Hmmm... still the paper makes the point at the end that this is well within the sensitivity of LISA. To me, detecting ANYTHING is step 1, then calibration would be 2. An early success would be politically expedient.

On a scientific note, I enjoyed that paper, thanks bcrowell, it was very convincing.
 
It is an interesting look into the world of pixel gathering. What is an 'ephemeris' ?

I enjoyed it too.
 
Frame Dragger said:
Hmmm... still the paper makes the point at the end that this is well within the sensitivity of LISA. To me, detecting ANYTHING is step 1, then calibration would be 2. An early success would be politically expedient.

Direct detection of gravitational waves would be spectacular. I hadn't realized that there were so many known systems that were actually expected to be detectable by LISA. This paper http://arxiv.org/abs/0901.1778 gives estimates of signals strengths that ought to be detectable (fig. 2 on p. 6). Some of them are predicted to be 100 times stronger than LISA's sensitivity, and a factor of 1000 or more above background.

One thing I don't understand is that the frequencies on the x-axis of that figure don't seem to correspond directly to the periods of the binaries. E.g., RX J0806 is believed to have a period of 5.35 min ( http://eprints.ucl.ac.uk/9415/ ), but it's plotted with a period of about 2.7 min.

I hope LISA gets funded. It would be really cool.
 
Mentz114 said:
It is an interesting look into the world of pixel gathering. What is an 'ephemeris' ?

I enjoyed it too.

http://en.wikipedia.org/wiki/Ephemeris

I didn't expect this. You ask good questions Mentz, thanks!
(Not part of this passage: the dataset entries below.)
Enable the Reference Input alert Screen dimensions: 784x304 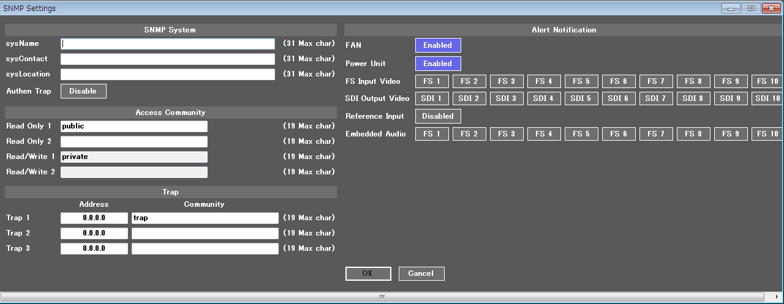coord(438,116)
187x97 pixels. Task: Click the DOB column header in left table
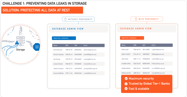67,45
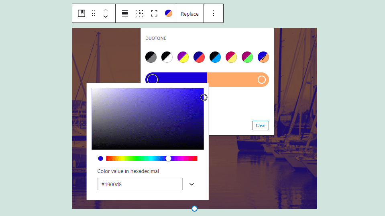Viewport: 385px width, 216px height.
Task: Click the hexadecimal color value field
Action: pyautogui.click(x=140, y=184)
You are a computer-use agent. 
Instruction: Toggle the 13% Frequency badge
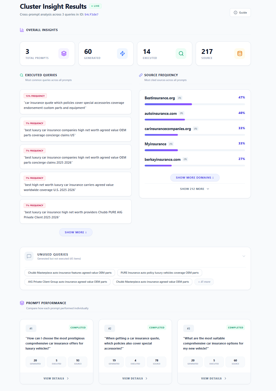(35, 96)
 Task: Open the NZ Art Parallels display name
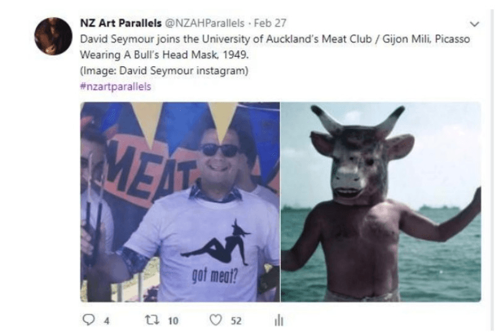(x=121, y=23)
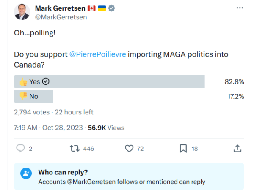Click the thumbs up emoji
This screenshot has width=254, height=190.
[23, 82]
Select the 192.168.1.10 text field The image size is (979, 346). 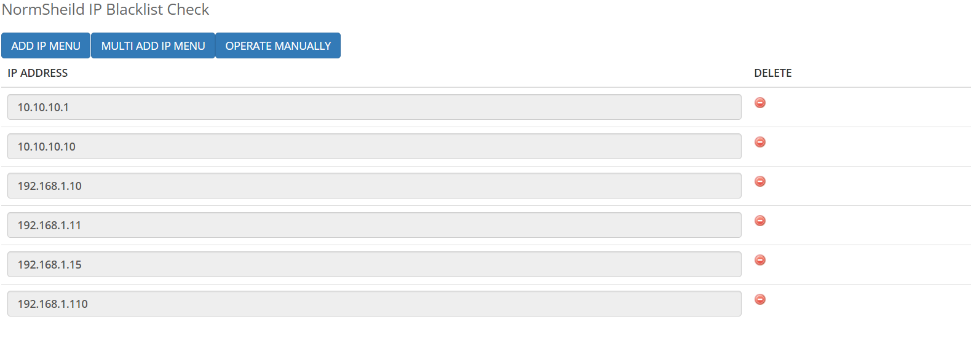point(374,186)
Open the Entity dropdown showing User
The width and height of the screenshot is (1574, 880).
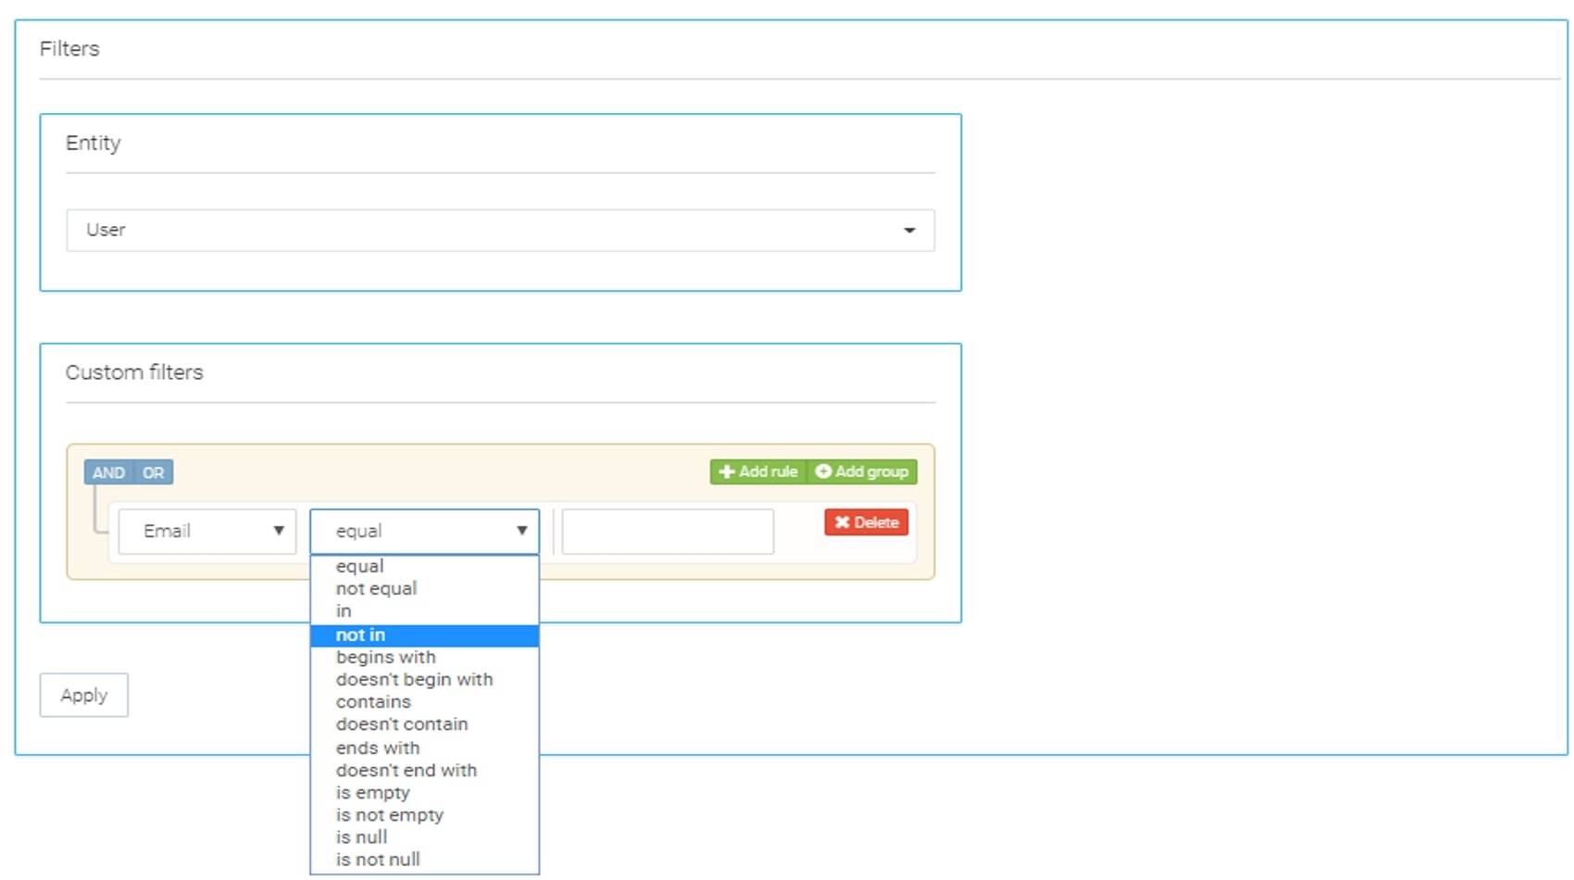500,230
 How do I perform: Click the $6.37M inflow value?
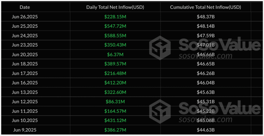coord(115,54)
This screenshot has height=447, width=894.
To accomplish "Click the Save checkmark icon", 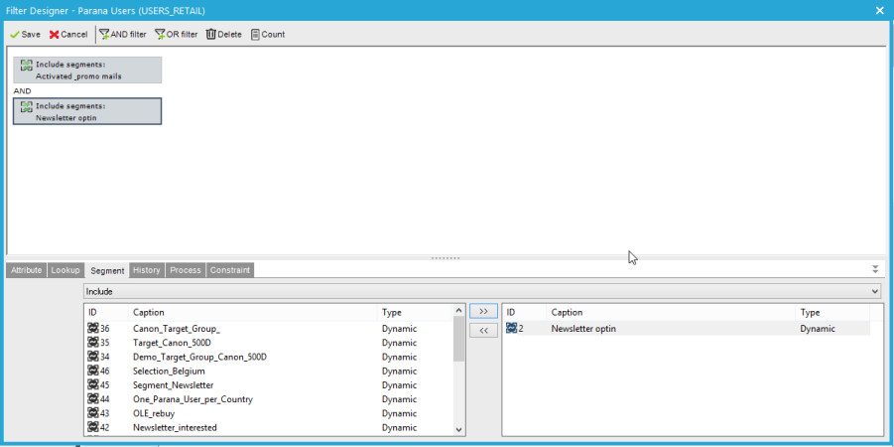I will click(15, 35).
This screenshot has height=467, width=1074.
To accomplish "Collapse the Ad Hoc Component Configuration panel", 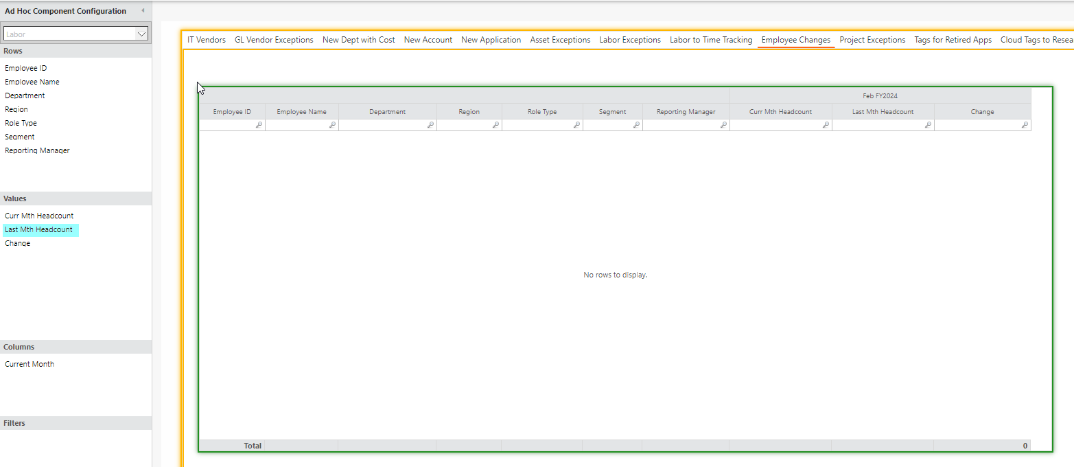I will click(143, 10).
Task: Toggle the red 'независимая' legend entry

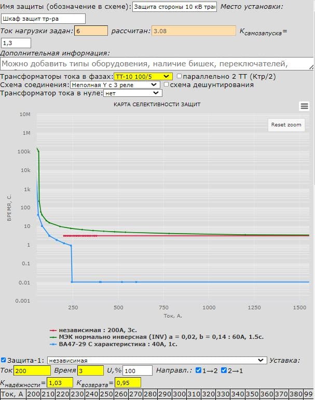Action: [x=93, y=330]
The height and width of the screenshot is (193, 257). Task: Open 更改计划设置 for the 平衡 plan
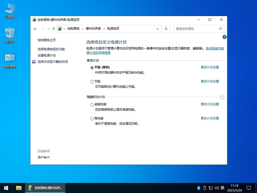(x=210, y=67)
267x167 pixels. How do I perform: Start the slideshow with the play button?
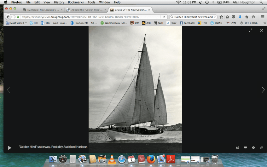tap(9, 147)
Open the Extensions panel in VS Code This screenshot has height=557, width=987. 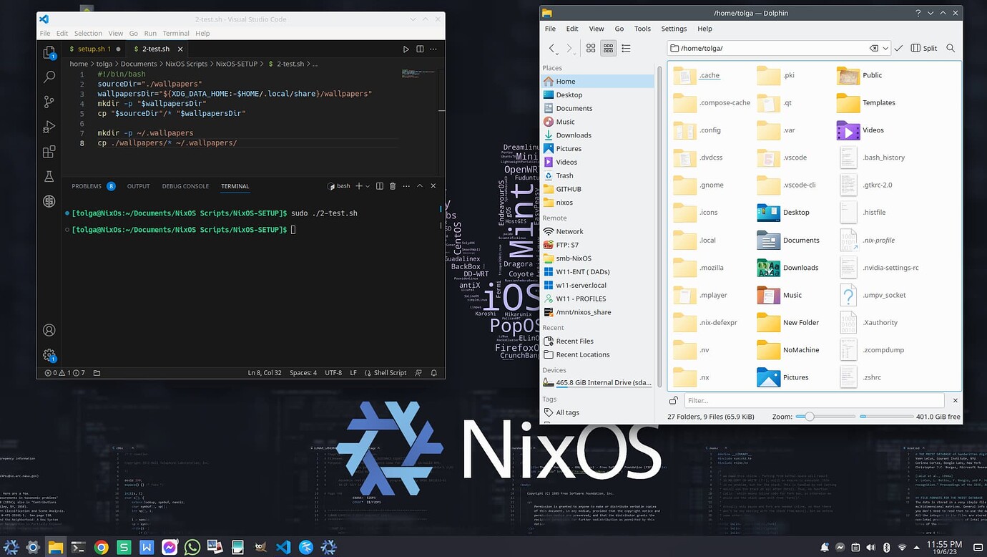tap(49, 152)
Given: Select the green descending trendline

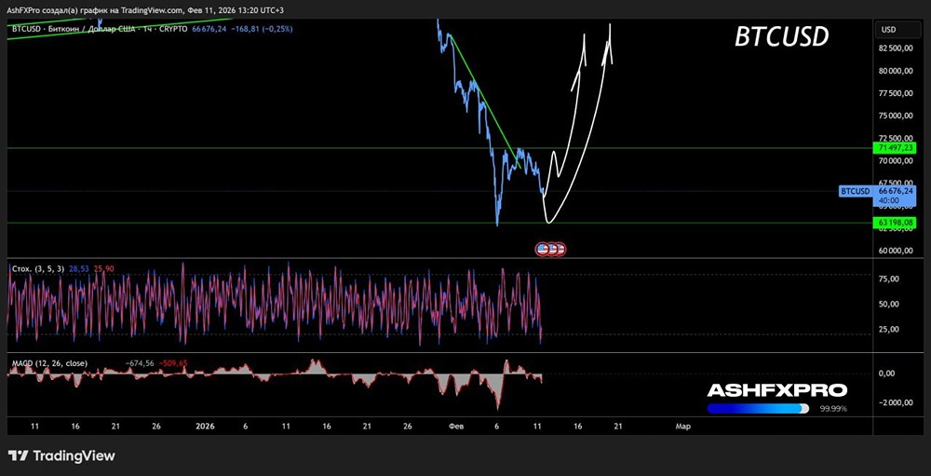Looking at the screenshot, I should [483, 102].
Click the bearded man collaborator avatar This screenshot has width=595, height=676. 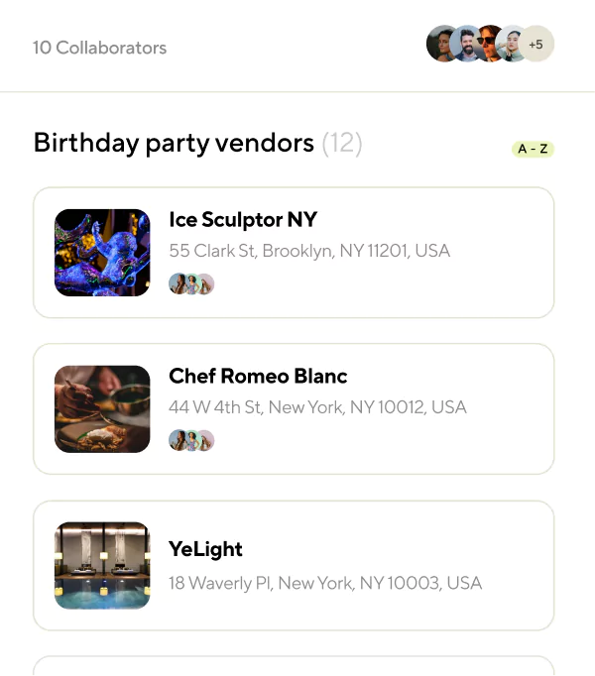(467, 45)
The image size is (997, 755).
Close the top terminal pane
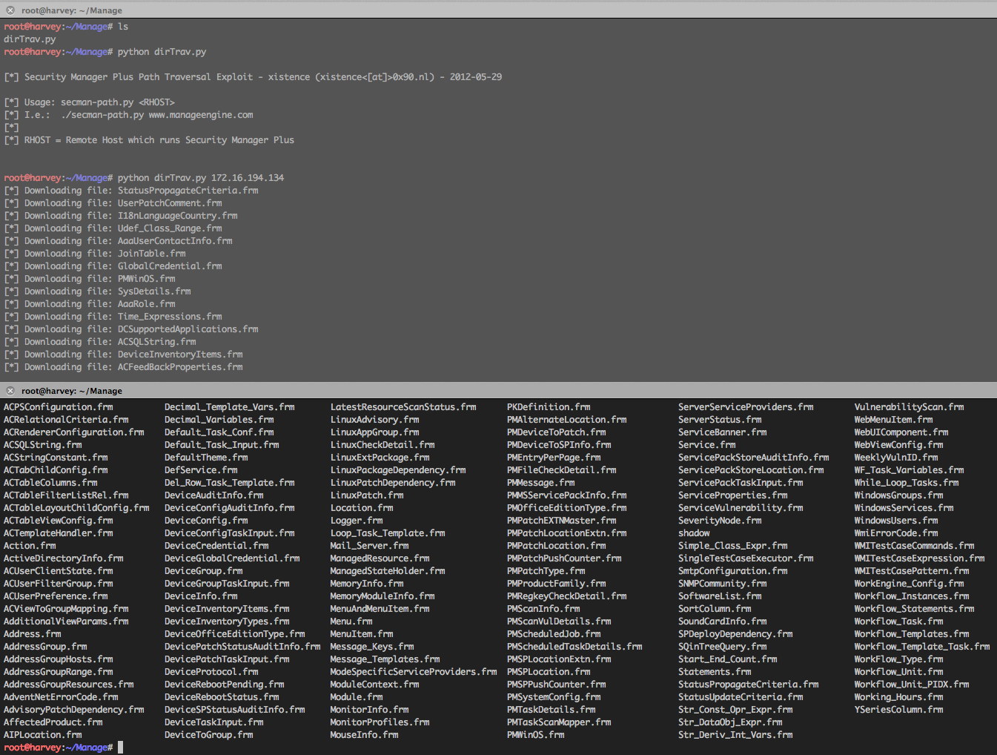(10, 10)
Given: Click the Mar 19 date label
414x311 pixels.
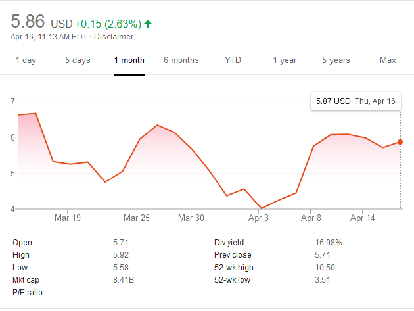Looking at the screenshot, I should tap(68, 218).
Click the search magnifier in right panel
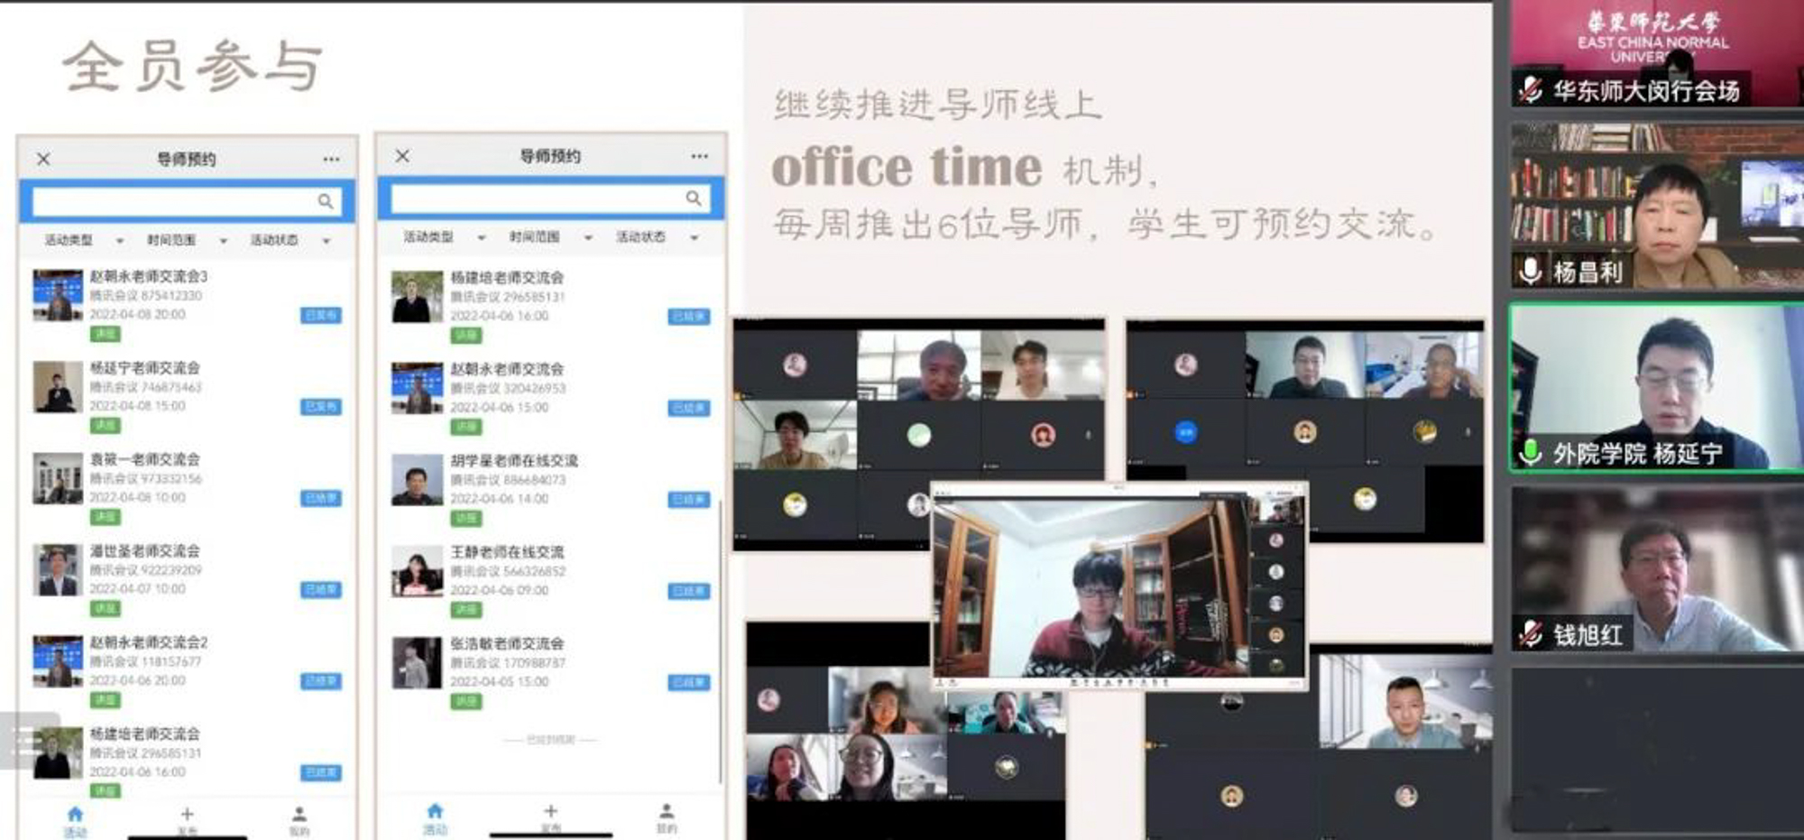The height and width of the screenshot is (840, 1804). tap(693, 198)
@bcrowell: Makes you want to eat plenty of fiber and exercise so as to live a good long life and see the data, doesn't it? ;)
 
"One thing I don't understand is that the frequencies on the x-axis of that figure don't seem to correspond directly to the periods of the binaries. E.g., RX J0806 is believed to have a period of 5.35 min ( http://eprints.ucl.ac.uk/9415/ ), but it's plotted with a period of about 2.7 min."

In the simplest model, in the gravitational wave point of the view, the two stars are indistinguishable. Therefore after half a period the system looks exactly the same. Therefore the gravitational wave period is half of the system's physical period.
 
nicksauce said:
In the simplest model, in the gravitational wave point of the view, the two stars are indistinguishable. Therefore after half a period the system looks exactly the same. Therefore the gravitational wave period is half of the system's physical period.

Ahhhh! Thanks! I guess if the system is asymmetric you should get Fourier component at both f and 2f.

If the orbit is elliptical, presumably you'd also get components at higher multiples of f as well?
 
"If the orbit is elliptical, presumably you'd also get components at higher multiples of f as well? "

I'd assume so, yes. However, it is my understanding that eccentricity is damped out on very short time scales for such strongly gravitational systems. I'm not totally sure about this, though.
 
nicksauce said:
However, it is my understanding that eccentricity is damped out on very short time scales for such strongly gravitational systems. I'm not totally sure about this, though.

The Hulse-Taylor binary has an eccentricity of 0.617131. Maybe this depends on what is meant by "very short time scales" and "such strongly gravitational systems"...?
 
  • #10
Oh I didn't realize it was that high. I suppose about eccentricity damping then.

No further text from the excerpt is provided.